Would you please return the lines of the entries below starting at the line that has "Deštnice (78, 1335)" and ending at the line that has "[Submit] (284, 47)", both included, exactly as they are?
DATA TO PROCESS section start
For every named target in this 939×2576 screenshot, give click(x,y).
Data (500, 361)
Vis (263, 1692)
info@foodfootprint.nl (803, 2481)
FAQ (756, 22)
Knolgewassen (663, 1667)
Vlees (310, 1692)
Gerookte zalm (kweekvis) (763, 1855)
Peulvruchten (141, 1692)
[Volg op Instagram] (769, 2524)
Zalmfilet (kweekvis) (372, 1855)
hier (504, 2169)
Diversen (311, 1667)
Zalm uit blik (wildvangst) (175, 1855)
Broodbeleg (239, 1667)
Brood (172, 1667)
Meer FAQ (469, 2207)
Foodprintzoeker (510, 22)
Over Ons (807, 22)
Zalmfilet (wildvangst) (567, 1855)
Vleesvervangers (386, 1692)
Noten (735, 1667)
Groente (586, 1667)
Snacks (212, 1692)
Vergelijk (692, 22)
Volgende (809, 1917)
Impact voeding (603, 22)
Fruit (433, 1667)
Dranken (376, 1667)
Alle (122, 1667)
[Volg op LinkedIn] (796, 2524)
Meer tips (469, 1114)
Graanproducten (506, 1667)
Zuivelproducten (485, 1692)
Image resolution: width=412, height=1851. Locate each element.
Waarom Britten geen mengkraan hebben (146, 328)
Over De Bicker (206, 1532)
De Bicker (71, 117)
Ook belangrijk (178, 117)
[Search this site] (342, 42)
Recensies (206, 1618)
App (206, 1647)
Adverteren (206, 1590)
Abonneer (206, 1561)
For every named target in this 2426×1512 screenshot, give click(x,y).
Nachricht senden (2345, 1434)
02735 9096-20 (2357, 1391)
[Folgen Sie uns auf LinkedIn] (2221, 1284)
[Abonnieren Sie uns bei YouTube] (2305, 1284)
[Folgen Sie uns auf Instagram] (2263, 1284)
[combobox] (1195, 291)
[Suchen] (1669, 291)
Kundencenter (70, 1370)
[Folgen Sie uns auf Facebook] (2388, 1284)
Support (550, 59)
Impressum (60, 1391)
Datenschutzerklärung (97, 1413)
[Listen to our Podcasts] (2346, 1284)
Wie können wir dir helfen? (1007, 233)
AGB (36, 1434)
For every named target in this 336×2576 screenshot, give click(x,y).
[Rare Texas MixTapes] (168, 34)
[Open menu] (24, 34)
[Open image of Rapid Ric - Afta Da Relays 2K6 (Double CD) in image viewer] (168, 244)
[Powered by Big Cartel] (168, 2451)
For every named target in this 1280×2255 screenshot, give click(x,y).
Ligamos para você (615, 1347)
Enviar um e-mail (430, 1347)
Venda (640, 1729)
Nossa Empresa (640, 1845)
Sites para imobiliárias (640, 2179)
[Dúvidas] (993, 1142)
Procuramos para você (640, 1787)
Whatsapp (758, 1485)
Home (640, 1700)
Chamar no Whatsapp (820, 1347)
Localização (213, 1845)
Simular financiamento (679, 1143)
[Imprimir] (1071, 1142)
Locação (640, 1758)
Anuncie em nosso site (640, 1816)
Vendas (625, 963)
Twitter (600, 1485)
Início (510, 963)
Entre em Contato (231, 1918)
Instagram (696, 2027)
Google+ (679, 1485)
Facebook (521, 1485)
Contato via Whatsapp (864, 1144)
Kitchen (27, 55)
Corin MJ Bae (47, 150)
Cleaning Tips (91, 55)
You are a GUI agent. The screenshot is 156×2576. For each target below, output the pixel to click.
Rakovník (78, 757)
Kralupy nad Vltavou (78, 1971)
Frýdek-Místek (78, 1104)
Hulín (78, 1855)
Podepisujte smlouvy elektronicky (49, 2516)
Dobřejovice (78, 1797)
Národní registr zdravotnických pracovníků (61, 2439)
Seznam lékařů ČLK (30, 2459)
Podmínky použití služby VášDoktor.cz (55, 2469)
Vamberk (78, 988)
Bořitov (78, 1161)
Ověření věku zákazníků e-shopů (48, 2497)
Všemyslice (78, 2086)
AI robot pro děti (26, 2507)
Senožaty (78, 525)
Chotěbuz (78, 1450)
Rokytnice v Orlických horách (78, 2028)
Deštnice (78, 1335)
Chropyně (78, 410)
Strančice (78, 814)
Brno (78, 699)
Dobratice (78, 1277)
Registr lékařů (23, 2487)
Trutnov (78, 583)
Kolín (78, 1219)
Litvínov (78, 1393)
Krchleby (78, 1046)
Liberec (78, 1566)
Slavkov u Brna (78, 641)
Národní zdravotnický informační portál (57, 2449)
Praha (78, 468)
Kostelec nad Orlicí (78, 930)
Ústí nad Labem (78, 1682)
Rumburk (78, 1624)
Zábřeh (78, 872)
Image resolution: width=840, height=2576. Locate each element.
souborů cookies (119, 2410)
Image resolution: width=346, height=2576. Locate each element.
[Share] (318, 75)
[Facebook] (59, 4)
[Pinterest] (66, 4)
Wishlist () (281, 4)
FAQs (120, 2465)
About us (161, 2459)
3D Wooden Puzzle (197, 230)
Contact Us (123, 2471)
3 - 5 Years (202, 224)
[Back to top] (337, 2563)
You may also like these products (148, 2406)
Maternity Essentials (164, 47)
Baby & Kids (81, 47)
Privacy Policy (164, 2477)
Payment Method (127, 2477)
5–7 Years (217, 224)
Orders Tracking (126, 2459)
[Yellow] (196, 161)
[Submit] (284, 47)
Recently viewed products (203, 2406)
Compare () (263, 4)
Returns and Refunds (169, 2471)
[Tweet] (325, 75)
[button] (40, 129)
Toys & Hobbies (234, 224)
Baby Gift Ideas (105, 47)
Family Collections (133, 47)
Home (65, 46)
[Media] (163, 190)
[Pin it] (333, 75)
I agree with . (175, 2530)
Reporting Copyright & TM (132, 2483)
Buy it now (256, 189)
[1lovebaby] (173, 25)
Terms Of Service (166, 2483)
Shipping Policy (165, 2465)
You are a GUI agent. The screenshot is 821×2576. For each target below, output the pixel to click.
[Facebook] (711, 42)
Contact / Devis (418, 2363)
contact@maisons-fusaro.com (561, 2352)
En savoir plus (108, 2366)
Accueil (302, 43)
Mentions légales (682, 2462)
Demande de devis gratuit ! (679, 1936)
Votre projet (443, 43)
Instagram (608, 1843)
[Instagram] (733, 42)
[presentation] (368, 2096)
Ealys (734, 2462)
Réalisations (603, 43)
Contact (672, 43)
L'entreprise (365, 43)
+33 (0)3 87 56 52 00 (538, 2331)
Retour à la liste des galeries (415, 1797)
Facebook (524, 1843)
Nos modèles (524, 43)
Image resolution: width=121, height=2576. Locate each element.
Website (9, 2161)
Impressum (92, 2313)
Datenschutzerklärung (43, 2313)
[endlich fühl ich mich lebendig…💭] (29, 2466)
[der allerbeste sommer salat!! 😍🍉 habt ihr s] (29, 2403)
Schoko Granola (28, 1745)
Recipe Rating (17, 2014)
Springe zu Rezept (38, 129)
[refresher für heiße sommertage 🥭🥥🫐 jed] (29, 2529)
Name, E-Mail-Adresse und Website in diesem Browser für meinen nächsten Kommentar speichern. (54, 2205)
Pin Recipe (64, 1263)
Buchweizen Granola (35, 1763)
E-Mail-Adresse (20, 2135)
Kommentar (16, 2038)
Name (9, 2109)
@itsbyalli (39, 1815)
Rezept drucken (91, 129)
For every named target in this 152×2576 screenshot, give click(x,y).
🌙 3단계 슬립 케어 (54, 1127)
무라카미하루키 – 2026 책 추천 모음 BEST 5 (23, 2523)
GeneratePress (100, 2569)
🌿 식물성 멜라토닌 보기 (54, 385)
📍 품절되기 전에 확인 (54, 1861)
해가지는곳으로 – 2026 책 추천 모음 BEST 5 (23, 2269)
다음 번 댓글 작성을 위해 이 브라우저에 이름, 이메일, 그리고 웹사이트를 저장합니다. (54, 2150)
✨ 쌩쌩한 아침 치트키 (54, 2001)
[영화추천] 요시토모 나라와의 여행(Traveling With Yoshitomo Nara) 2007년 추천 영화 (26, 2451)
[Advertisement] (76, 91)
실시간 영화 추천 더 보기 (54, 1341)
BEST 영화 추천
DATA TO PROCESS section end
SOLUTION TO THIS TASK
Deštnice (78, 1335)
Chropyně (78, 410)
Strančice (78, 814)
Brno (78, 699)
Dobratice (78, 1277)
Registr lékařů (23, 2487)
Trutnov (78, 583)
Kolín (78, 1219)
Litvínov (78, 1393)
Krchleby (78, 1046)
Liberec (78, 1566)
Slavkov u Brna (78, 641)
Národní zdravotnický informační portál (57, 2449)
Praha (78, 468)
Kostelec nad Orlicí (78, 930)
Ústí nad Labem (78, 1682)
Rumburk (78, 1624)
Zábřeh (78, 872)
Image resolution: width=840, height=2576. Locate each element.
souborů cookies (119, 2410)
Image resolution: width=346, height=2576. Locate each element.
[Share] (318, 75)
[Facebook] (59, 4)
[Pinterest] (66, 4)
Wishlist () (281, 4)
FAQs (120, 2465)
About us (161, 2459)
3D Wooden Puzzle (197, 230)
Contact Us (123, 2471)
3 - 5 Years (202, 224)
[Back to top] (337, 2563)
You may also like these products (148, 2406)
Maternity Essentials (164, 47)
Baby & Kids (81, 47)
Privacy Policy (164, 2477)
Payment Method (127, 2477)
5–7 Years (217, 224)
Orders Tracking (126, 2459)
[Yellow] (196, 161)
[Submit] (284, 47)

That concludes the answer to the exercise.